Plötzlich erfüllte ein ohrenbetäubender Schrei die drückende Luft.


Es regnete. Misha hatte sich noch immer nicht an dieses feuchte Wetter gewöhnt. Benommen von der Arbeit lief sie die Treppen zur U-Bahn Station hinab. Wie so oft erwischte sie das bekannte Londoner Transportmittel ganz knapp und ließ sich erschöpft auf einen der wenigen freien Sitzplätze nieder. Überhaupt hatte sie sich in den 3 Jahren, die sie jetzt schon in London wohnte, an gar nichts gewöhnt. Weder an das Wetter, noch an das tosende Geräusch der fahrenden U-Bahn. Die ganze Stadt kam ihr immer noch so fremd vor, wie an dem Tag, an dem sie die ersten Schritte aus dem Taxi, das sie nach London gebracht hatte, machte.
Ihr Handy klingelte. Sie liebte ihren Klingelton. Manchmal ließ sie die Person am anderen Ende länger warten, nur um „Forever Young“ zu hören. Misha schaute auf den Display, wer schon wieder was von ihr wolle.

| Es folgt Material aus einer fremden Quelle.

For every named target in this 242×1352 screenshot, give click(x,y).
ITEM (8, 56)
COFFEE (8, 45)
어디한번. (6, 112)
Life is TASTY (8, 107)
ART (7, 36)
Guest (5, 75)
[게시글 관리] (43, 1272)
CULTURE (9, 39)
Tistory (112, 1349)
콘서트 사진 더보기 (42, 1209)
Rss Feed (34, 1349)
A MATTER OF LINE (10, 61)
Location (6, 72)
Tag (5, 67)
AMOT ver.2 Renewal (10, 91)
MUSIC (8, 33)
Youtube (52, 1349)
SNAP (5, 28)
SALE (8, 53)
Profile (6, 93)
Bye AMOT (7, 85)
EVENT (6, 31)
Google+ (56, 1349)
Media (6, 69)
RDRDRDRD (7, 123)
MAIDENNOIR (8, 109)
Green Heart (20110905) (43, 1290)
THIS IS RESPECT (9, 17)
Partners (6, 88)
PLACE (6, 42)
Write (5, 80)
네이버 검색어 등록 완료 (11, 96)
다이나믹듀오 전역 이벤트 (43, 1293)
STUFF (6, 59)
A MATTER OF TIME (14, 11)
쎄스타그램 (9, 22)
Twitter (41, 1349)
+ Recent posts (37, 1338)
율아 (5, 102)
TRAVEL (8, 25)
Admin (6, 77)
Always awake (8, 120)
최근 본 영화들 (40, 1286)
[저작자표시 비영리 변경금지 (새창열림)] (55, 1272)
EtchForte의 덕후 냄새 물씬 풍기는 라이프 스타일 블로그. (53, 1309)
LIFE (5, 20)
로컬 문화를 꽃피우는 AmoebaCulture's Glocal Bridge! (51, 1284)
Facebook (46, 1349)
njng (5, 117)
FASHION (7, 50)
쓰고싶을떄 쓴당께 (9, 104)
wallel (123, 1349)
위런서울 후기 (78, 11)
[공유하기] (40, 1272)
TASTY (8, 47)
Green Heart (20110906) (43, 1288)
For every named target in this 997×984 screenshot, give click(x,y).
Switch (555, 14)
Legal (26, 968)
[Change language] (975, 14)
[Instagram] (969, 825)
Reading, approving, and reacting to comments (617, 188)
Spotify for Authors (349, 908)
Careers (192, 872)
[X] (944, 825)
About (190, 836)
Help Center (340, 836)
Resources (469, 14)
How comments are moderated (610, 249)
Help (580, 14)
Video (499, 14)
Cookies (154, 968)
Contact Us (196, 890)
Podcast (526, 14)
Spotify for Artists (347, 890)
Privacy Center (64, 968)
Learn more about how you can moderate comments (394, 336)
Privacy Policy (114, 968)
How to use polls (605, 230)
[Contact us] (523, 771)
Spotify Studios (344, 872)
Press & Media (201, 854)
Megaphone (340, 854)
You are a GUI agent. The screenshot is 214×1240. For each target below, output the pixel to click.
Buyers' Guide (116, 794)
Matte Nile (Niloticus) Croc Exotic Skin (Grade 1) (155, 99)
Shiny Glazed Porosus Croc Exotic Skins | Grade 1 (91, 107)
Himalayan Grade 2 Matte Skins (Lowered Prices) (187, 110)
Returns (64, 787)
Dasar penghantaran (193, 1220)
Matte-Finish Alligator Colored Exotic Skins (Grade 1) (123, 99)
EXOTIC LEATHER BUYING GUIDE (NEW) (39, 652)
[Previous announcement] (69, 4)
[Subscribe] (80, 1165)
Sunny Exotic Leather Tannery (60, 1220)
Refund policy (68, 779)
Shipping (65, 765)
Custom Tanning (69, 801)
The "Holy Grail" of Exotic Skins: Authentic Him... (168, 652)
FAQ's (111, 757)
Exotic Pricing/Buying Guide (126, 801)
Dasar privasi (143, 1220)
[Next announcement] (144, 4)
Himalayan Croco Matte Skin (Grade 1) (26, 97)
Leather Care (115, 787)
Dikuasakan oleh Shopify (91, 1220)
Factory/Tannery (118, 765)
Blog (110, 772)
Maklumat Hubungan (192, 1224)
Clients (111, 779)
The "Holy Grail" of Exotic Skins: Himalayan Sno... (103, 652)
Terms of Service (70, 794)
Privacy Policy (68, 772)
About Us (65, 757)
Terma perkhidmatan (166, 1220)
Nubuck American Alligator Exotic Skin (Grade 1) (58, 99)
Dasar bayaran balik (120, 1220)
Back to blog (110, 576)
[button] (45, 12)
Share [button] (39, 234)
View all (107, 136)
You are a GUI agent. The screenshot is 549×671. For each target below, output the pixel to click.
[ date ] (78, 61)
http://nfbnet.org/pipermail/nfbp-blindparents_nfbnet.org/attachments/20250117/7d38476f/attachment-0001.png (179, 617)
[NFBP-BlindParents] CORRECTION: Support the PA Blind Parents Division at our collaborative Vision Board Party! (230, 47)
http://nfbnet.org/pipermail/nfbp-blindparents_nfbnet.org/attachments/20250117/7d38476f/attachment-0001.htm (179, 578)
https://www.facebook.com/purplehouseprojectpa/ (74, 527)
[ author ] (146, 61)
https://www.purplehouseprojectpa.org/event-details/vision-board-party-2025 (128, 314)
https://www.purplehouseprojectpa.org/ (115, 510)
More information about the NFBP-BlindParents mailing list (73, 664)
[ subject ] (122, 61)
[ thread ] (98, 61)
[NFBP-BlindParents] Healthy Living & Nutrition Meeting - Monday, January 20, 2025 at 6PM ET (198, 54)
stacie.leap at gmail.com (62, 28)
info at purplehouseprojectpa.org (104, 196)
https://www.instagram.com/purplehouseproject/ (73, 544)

Erleichtert nahm sie ab: „Hey Sandy, wie geht’s?“
Sandy war das einzig Gute an London. Sie erinnerte sich nur sehr gut an den Tag an dem sie ihn das erste mal gesehen hatte: es war kurz nach ihrer Ankunft in London. Sie lief, ohne auf ihren Weg zu achten, durch die Straßen und schaute sich in ihrer neuen Nachbarschaft um. Dabei stieß sie plötzlich mit einem gut aussehenden, braun haarigen Mann an die Ende zwanzig zusammen. Er entschuldigte sich sofort, sagte er hätte schon wieder geträumt und stellte sich als Sandy Damon vor. Misha fand ihn sofort sympathisch und aus einer flüchtigen Bekanntschaft entwickelte sich eine wunderbare Freundschaft. Aber auch noch so viel Vertrauen zu ihm konnte sie noch nicht überwinden ihm ihr größtes Geheimnis zu erzählen.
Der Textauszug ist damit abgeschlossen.